Learning from Hawaii – and Saltcedar

coconut palms

I was lucky enough to be in Kailua-Kona supporting friends at the 2013 Ironman World Championships.  Picture a lush tropical paradise bursting with exotic blooms. The operant word here is “exotic.”  Vegetation on the Big Island of Hawaii was relatively sparse prior to the arrival of humans, especially in the Kona or dry district on the leeward side of the island.  Most of the blooming and edible plants – and even trees like these coconut palms – are exotics, imported intentionally or unintentionally.

The cultivation of basic food crops brought by Hawaii’s first human inhabitants was soon surpassed by cash crops like pineapple, sugar cane and the now-famous Kona coffee.  Hawaii’s climate and soils, where there aren’t lava fields, is amenable to the many exotic species of plants that have found their way to the islands, to the endangerment and extinction of many indigenous species.  The irony is that most of Hawaii’s food is imported.
Hawaii postcard

Invasive species are a seemingly insurmountable problem throughout the Hawaiian Islands with around 100 plants on the state’s Introduced, Invasive, and Noxious Plants list, but Hawaii is hardly alone.  The November-December issue of the Sego Lily, newsletter of the Utah Native Plant Society, reports on a letter sent from six Western US Native Plant Societies to the US Agricultural Research Service urging caution in introducing new plant species into native plant communities.

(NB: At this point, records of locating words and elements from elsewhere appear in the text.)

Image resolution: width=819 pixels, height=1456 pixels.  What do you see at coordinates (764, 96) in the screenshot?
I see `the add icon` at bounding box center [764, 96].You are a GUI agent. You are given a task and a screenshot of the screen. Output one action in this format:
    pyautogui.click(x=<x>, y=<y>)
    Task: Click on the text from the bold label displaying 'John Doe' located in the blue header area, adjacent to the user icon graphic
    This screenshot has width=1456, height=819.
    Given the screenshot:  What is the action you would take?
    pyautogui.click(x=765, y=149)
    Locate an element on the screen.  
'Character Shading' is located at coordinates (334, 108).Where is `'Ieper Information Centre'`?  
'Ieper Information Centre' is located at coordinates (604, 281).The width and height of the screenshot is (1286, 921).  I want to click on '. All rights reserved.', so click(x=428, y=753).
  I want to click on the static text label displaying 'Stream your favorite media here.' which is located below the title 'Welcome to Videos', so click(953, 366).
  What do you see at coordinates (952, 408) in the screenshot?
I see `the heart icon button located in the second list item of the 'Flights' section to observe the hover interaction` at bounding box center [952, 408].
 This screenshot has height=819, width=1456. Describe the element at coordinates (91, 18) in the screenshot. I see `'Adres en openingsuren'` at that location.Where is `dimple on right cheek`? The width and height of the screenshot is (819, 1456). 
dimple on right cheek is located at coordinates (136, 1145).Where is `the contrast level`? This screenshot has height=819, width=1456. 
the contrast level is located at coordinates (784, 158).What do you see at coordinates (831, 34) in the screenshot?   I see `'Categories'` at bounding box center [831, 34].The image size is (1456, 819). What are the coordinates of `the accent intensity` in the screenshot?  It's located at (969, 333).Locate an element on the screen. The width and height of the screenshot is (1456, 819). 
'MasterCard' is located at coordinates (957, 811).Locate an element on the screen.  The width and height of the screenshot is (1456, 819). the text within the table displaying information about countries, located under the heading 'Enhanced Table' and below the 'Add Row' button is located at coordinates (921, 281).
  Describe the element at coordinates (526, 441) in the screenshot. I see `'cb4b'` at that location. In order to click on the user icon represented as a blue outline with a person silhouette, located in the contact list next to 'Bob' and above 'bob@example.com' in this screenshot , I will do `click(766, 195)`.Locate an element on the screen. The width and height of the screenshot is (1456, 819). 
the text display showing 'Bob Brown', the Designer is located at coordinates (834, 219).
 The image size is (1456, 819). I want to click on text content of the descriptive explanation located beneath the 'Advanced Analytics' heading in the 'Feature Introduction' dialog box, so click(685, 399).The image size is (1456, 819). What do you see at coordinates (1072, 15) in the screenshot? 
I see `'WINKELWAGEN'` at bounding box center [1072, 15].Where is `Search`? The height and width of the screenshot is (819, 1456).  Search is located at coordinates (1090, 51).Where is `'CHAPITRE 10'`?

The letter cites the intentional introduction and adverse effects of well-known, wide-ranging invasive species like tamarisk (saltcedar) and potentially invasive forage kochia, and other lesser-known species with significant regional impacts.  The letter concludes with these admonitions to the USDA, “First, rigorous testing for adverse effects to native plant communities before exotic plants are released for commercial use.  Second, and more importantly, to develop and release native rather than exotic species for restoration purposes.”

Io Landscape Architecture hopes USDA heeds these requests.  After all, it isn’t restoration if native plants are replaced with exotics.